OLAP and Data Warehousing - Data Warehousing Technology Review (Part 1)

June 26, 2002

Welcome to the latest article in my OLAP and Data Warehousing (The Problem and Solution) series, a series dedicated to the discussion of OLAP and Data Warehousing technologies. Let's return once again in more detail to reasons of crisis involving the operating analysis. Below we present only the primary ones:

  • Highly detailed data in OLTP systems;
  • Data is dispersed among several OLTP systems. This fact has some aspects:
    • Various data sources,
    • Dissimilar data formats,
    • Various data access mechanisms,
    • A large number of independent reports generation tools and the potential lack of integrity among several OLTP systems (at least data in different systems may be refreshed with a different regularity, so even if each system is supported in a completely integrated state, group integrity may be broken, which may distort an otherwise common picture);
  • Low speed of reports generation. As OLTP systems are oriented first to effective transaction processing, the generation of «large reports» usually takes a significant amount of time.
There are several paths to overcome these crises. One of them is the creation of gateways among separate OLTP systems. However, this results only in consolidating several OLTP systems into one, and in any case does not solve «highly detailed data» problems.

An alternate approach was generated in the last decade as a group of coupled technologies that received the name Data Warehousing (the technology of Data Warehouses construction).

Data Warehouse, according to the classical definition, is a collection of resources that permit the presentation of data in a complete, subject-oriented view suitable for analysis and acceptance of business solutions.

The construction of Data Warehouses allows us to make a step to the following stage of business activity automation -- creating resources and tools to support decision making. The main difference between decision making activity and performing daily activity, from the view point of the used data, is the requirement for an all-encompassing vision of processes for the extensive diversity of parameters on which they depend, for various, arbitrary time intervals. It is possible to say that the performers work with data on occurring processes, whereas for managers information is necessary for decision making. This fact defines type of used data. For the creation of decision support systems (DSS) complete, consistent information for various time intervals which may be both generalized (sum or aggregated different way) and detailed is necessary. This is the main conception of Data Warehouses as a platform for decision support systems construction.

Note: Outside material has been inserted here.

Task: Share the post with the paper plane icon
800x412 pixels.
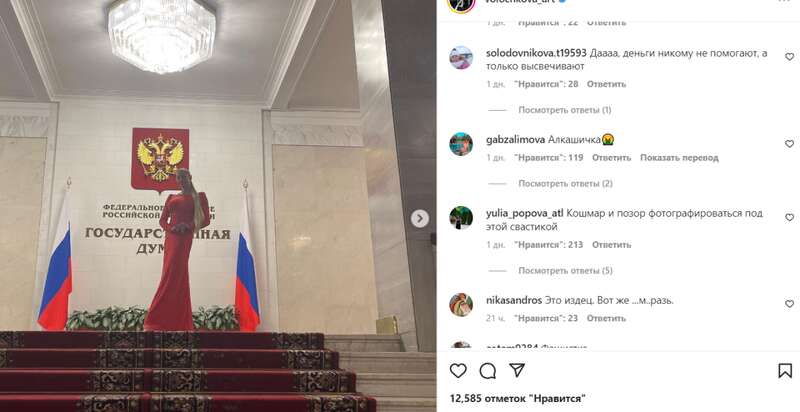Action: [517, 370]
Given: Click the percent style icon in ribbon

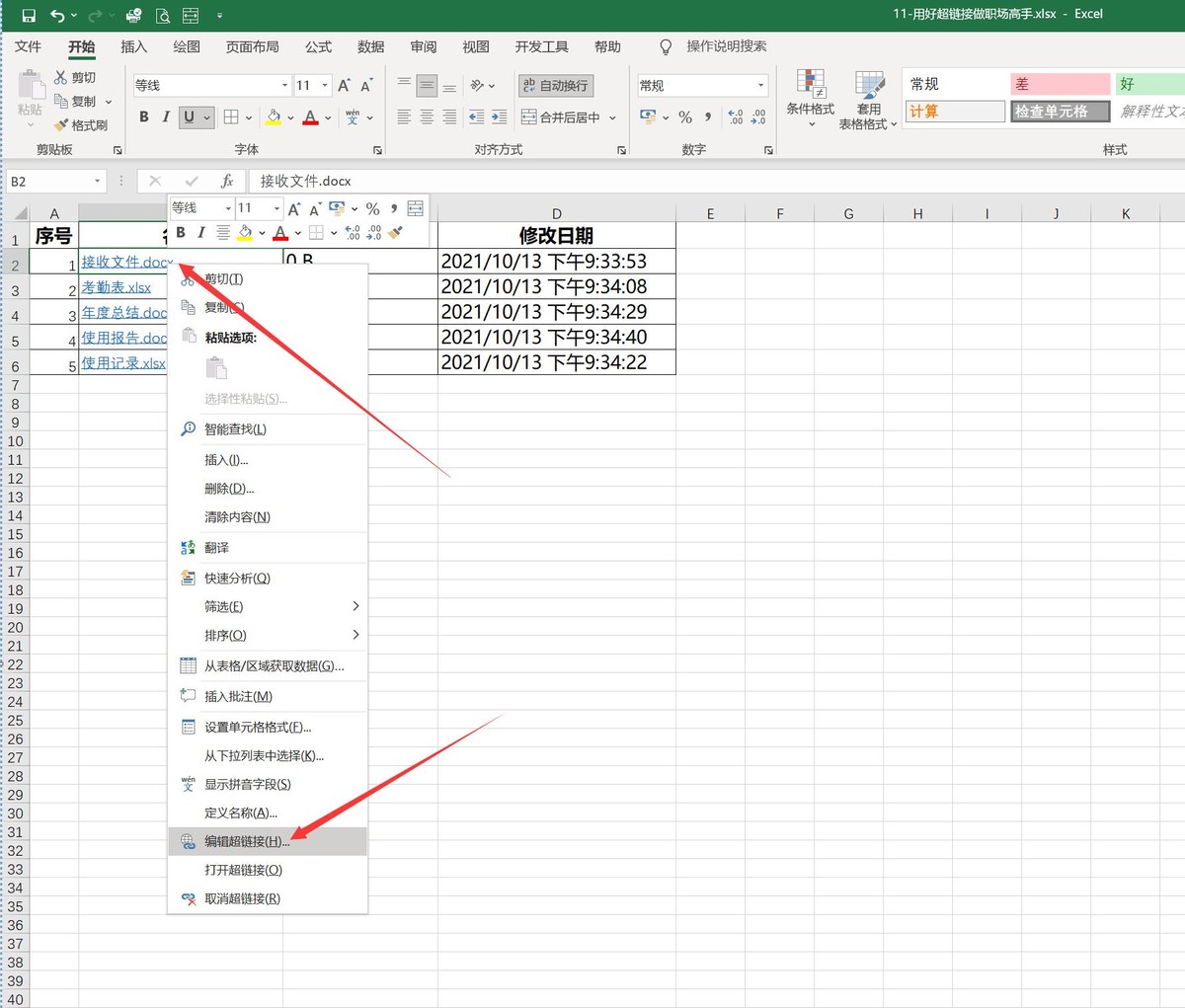Looking at the screenshot, I should coord(685,117).
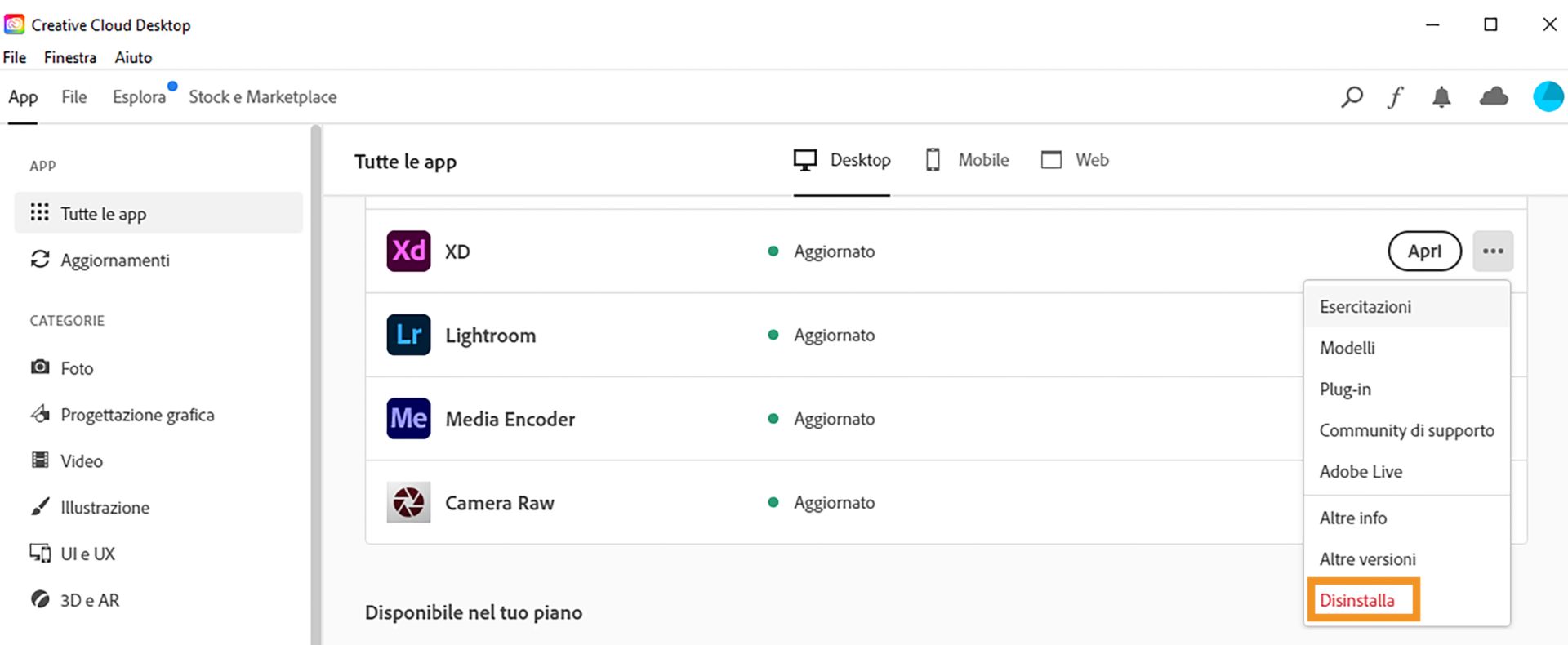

There are three groups of tools that you will probably involve in the decision-making process:

  • Report generation tools,
  • Operating analysis tools (OLAP), and
  • Data Mining tools
Report generation tools are intended for presenting data as tables and diagrams, although other forms of data presentation are also used (for example, diagrams plotted on a georaphic map). This class of tools allows managers to inspect occurring processes, having some fixed sights on this processes metrics.

OLAP tools are intended for hypothesis testing, and they allow one to find the data which confirm or refute the formulated management hypotheses. Hypotheses may be formulated very definitely (was the profit falling directly as a result of the cost price increases?) or more indistinct (are there any parameters which most strongly differentiate the division that brought the greatest profit from the other divisions?). This type of information allows managers to change company business processes to reach definite purposes.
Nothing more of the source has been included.